Petinggi Pfizer Prediksi Covid-19 Baru Jadi Endemi Awal 2024

Pexels
Ilutrasi virus Covid-19
22/12/2021, 15.34 WIB

Dunia masih dilanda pandemi Covid-19 hingga akhir 2022 ini. Meski demikian, petinggi raksasa farmasi Pfizer memprediksi corona baru akan menjadi penyakit endemi pada awal 2024 mendatang.

Endemi berarti penularan Covid-19 akan mengalami transisi dari darurat global menjadi wabah regional di tiap negara. Status ini akan tercapai jika mayoritas populasi memiliki kekebalan yang cukup baik dari vaksin maupun infeksi.

“Kami percaya transisi ke endemi berpotensi terjadi tahun 2024,” kata Presiden Global Pfizer Vaccines Nanette Cocero, Jumat (17/12) dikutip dari CNBC.

Meski demikian status ini juga masih tergantung pola perubahan varian Covid-19 hingga distribusi vaksin saat ini. “Munculnya varian baru juga dapat berdampak pada bagaimana pandemi terus berlanjut,” kata Kepala Ilmuwan Pfizer Mikael Dolsten.

Pernyataan para petinggi Pfizer ini disampaikan ketika Amerika Serikat masih memerangi lonjakan kasus varian Delta. Sementara Omicron juga tengah menyebar dengan cepat.

Rata-rata pasien di rumah sakit meningkat 4% selama sepekan terakhir. Ilmuwan senior di Gedung Putih, Dr Antoni Fauci mengatakan Negeri Abang Sam menghadapi masa krusial dalam penanganan pandemi lantaran keberadaan Delta dan Omicron secara bersamaan.

“Orang-orang yang tidak divaksinasi berisiko tinggi menjadi serius termasuk menjalani rawat inap,” kata Fauci.

Survei Nature Research menunjukkan, terdapat sejumlah faktor yang mendorong virus SARS-CoV-2 penyebab Covid-19 menjadi endemi. Salah satunya lantaran virus tersebut bisa lolos dari sistem imun manusia, yang dinyatakan oleh 71% responden.

Sedangkan epidemiolog sejak tiga bulan lalu menjelaskan dua syarat agar Indonesia masuk masa endemi. Pertama adalah membenahi penanganan Covid-19 di dalam negeri dengan penelusuran dan tes lebih luas.

Kedua, mencegah penyebaran varian baru dengan menjaga ketat pintu masuk kedatangan internasional. Karantina bagi pendatang dari luar negeri perlu dilakukan selama 10-14 hari.
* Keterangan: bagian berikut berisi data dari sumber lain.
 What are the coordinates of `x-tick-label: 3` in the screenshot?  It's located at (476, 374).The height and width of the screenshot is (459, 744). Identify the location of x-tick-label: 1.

Selain itu pemerintah diminta tidak melakukan relaksasi aktivitas secara cepat. "Kalau kebelet relaksasi ekonomi, kita akan rasakan pengalaman buruk seperti yang dialami kemarin," ujar Epidemiolog Universitas Airlangga Windhu Purnomo kepada Katadata.co.id, Kamis (30/9).